EXAMPLES Hereinafter, the present invention will be described in more detail with reference to Examples, but it goes without saying that the present invention is not limited to these Examples.

<Embodiment 1> In this embodiment, a fuel cell (SOF
In C), the spent fuel, that is, the unused fuel discharged without being used for power generation during the operation,
This is an example in which O ₂ is removed using an absorbent and then reused as a fuel for power generation. As shown in FIG. 4, the cell is divided into two parts, A and B, and the spent fuel conduit and the air conduit from the cell A are arranged between the cells A and B. Then, a CO ₂ absorbent layer is arranged in the spent fuel conduit. The CO ₂ absorbent layer can be arranged in a usual manner, for example, by filling or disposing a granular or honeycomb-shaped CO ₂ absorbent in a container.
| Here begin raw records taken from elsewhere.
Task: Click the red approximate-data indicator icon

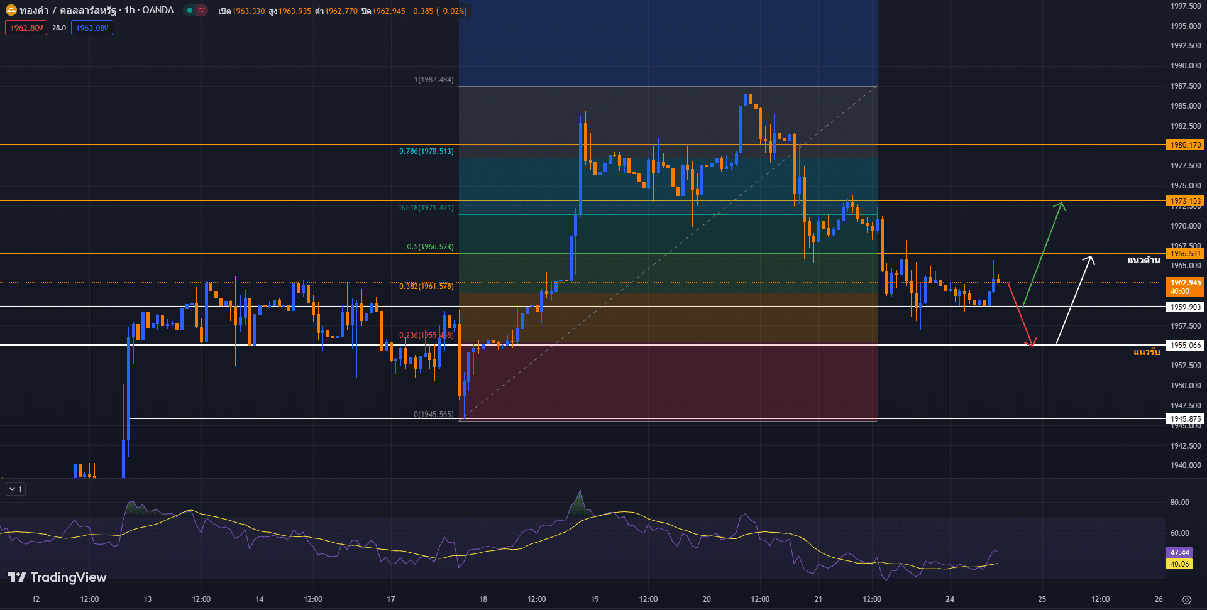Action: tap(201, 10)
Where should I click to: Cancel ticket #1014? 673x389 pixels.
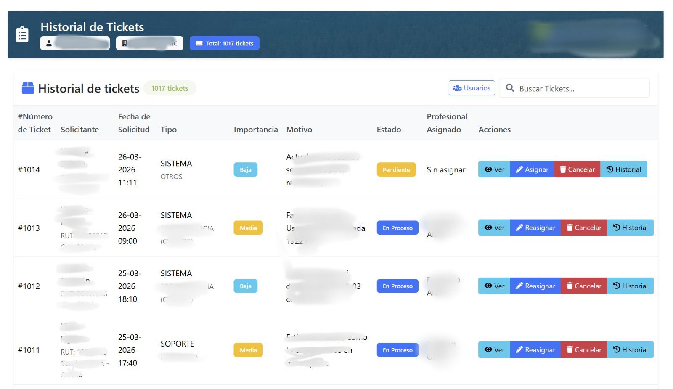tap(577, 169)

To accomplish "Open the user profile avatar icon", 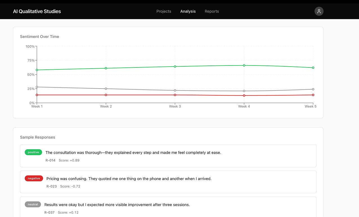I will point(319,11).
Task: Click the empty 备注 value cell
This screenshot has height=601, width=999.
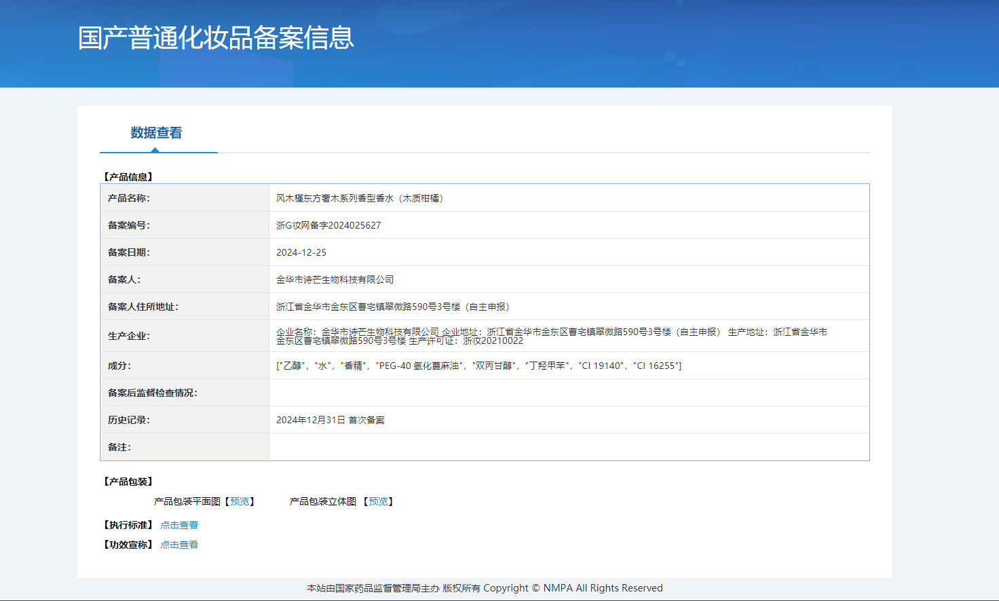Action: 569,447
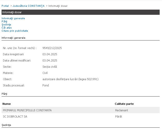
Task: Select the PRIMARUL MUNICIPIULUI CONSTANTA row
Action: click(x=81, y=110)
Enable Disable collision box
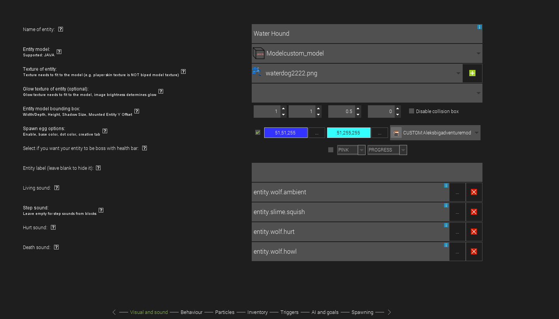 pos(411,111)
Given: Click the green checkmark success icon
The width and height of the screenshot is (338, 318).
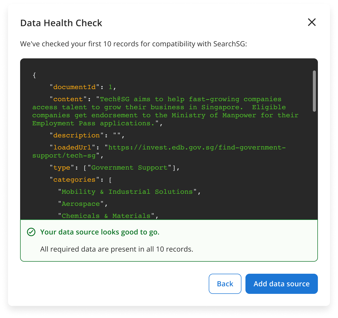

This is the same in the following examples.

During operation of the fuel cell, that is, during power generation, the spent fuel from the cell A passes through the CO ₂ absorbent layer, where CO ₂ is absorbed and removed. Since the spent fuel (fuel after treatment) introduced into the cell B has CO ₂ removed,
Since the equilibrium reaction (CO ₂ → CO + / O ₂ ) does not occur without removing CO ₂ as in the conventional case,
Since there is no increase in oxygen, a decrease in electromotive force of the cell can be prevented, and the fuel utilization can be increased. As described above, since the absorbent such as lithiated zirconia has a suitable temperature for absorbing CO _2, an appropriate or optimal absorbent is selected as the CO ₂ absorbent depending on the temperature of the spent fuel from the cell A. However, if necessary, a heat exchanger or the like for adjusting the used fuel to the appropriate temperature may be provided. Further, the absorbent eventually becomes a state where CO ₂ is saturated (or nearly saturated). In this case, the absorbent may be regenerated by heating or the like, or may be replaced with a new absorbent. These points are the same in the following embodiments.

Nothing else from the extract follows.